Bromocriptine inhibits in vivo free fatty acid oxidation and hepatic glucose output in seasonally obese hamsters (Mesocricetus auratus).

Seasonally obese hyperinsulinemic hamsters were treated for 5 weeks with bromocriptine (500 to 600 micrograms per animal) and tested for drug effects on energy balance, body fat stores, nocturnal whole-body free fatty acid (FFA) metabolism and hepatic glucose output, and diurnal glucose tolerance. After 5 weeks, bromocriptine treatment reduced retroperitoneal fat pad weight by 45% without altering either daily food consumption or end-treatment total daily energy expenditure. Also, 5 weeks of treatment improved the diurnal glucose tolerance, resulting in a 47% and 33% decrease in the area under glucose and insulin curves, respectively.
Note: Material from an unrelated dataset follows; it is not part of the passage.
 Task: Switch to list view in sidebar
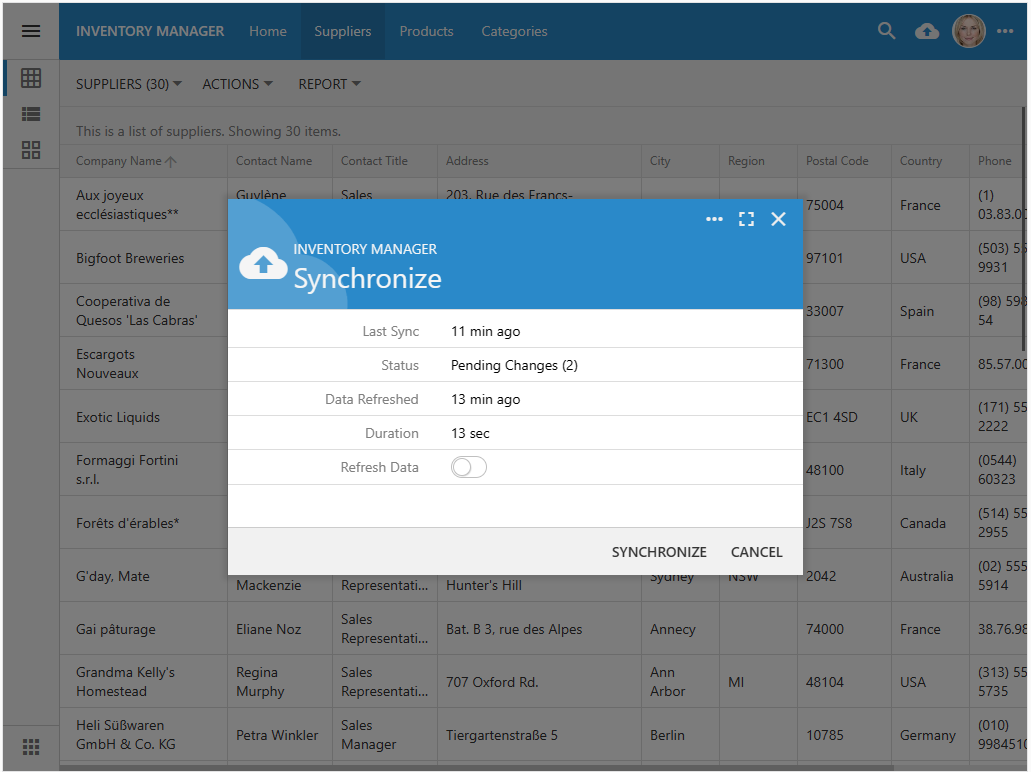pyautogui.click(x=31, y=114)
After 4 weeks, bromocriptine treatment reduced nocturnal lipolysis by 28%, palmitate rate of appearance into plasma by 30%, palmitate oxidation by 33%, and hepatic glucose output by 28%. Moreover, these reductions were accompanied by a 75% reduction in plasma insulin concentration. The data suggest that bromocriptine may improve diurnal glucose tolerance in part by inhibiting the preceding nocturnal lipolysis and FFA oxidation. Reductions in nocturnal FFA oxidation and hepatic glucose production may result from bromocriptine's influences on circadian organization of hypothalamic centers known to regulate these activities. Available evidence suggests that bromocriptine may impact this neuroendocrine organization of metabolism by increasing the dopamine to noradrenaline activity ratio in central (hypothalamic) and peripheral (eg, liver and adipose) target tissues.